### Requirement
Copy the material word for word, from the line containing "The height and width of the screenshot is (232, 116)." down to the line containing "I will point(782,206).", including both of those lines.

### Listed entries
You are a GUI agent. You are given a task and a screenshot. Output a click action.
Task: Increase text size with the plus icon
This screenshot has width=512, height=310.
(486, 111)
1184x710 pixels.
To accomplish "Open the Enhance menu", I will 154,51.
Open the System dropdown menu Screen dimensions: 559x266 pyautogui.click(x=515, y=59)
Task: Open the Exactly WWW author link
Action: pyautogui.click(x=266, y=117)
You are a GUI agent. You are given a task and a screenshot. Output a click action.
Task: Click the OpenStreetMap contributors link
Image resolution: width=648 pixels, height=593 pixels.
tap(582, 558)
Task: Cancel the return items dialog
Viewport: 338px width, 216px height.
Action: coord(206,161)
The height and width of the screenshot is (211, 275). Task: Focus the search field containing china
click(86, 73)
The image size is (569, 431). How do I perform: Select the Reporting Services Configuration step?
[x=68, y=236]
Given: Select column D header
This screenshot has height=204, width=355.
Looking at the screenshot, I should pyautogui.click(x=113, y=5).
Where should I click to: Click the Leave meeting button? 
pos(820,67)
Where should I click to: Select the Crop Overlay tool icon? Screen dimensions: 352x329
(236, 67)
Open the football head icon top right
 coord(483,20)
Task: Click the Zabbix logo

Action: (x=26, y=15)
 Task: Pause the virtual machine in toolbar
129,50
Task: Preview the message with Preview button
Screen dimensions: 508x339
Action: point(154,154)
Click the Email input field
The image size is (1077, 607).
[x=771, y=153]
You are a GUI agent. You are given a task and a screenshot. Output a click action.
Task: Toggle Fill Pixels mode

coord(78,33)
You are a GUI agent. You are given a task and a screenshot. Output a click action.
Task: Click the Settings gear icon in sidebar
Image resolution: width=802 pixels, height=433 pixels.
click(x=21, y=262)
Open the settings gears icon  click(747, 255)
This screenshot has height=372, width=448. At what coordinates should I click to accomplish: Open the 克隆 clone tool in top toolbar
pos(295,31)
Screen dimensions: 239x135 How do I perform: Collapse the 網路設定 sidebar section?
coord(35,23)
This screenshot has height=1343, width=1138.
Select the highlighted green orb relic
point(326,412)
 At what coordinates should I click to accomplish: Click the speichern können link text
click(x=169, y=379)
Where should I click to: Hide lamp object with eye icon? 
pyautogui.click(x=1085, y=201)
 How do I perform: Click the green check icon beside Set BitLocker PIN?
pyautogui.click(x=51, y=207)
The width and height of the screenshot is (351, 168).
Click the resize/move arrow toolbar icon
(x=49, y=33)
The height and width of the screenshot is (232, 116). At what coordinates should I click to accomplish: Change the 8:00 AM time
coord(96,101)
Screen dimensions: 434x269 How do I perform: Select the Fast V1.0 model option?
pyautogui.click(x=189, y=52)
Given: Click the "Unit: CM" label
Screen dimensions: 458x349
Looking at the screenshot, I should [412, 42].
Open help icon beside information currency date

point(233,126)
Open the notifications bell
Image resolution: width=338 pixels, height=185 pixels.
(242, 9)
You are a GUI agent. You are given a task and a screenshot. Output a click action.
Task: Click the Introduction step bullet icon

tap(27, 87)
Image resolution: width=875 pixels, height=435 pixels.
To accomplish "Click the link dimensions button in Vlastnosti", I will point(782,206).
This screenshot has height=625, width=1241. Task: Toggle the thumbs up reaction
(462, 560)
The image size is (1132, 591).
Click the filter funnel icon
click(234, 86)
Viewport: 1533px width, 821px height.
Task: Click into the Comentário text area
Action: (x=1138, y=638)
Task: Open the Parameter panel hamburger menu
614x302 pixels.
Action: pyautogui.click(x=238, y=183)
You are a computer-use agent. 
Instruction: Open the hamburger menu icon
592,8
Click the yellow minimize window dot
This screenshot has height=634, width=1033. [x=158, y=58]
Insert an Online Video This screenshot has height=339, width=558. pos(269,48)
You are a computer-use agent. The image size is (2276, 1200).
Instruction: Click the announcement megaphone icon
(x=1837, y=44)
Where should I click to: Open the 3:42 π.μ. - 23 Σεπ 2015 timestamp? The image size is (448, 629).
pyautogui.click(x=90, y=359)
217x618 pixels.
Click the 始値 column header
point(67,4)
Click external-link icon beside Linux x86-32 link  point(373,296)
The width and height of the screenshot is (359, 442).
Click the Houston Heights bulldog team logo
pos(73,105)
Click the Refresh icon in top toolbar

### Answer to this problem
The height and width of the screenshot is (232, 116). At what coordinates should I click to accomplish: Change the 8:00 AM time
coord(96,101)
Screen dimensions: 434x269 How do I perform: Select the Fast V1.0 model option?
pyautogui.click(x=189, y=52)
Given: Click the "Unit: CM" label
Screen dimensions: 458x349
Looking at the screenshot, I should [412, 42].
Open help icon beside information currency date

point(233,126)
Open the notifications bell
Image resolution: width=338 pixels, height=185 pixels.
(242, 9)
You are a GUI agent. You are given a task and a screenshot. Output a click action.
Task: Click the Introduction step bullet icon

tap(27, 87)
Image resolution: width=875 pixels, height=435 pixels.
To accomplish "Click the link dimensions button in Vlastnosti", I will point(782,206).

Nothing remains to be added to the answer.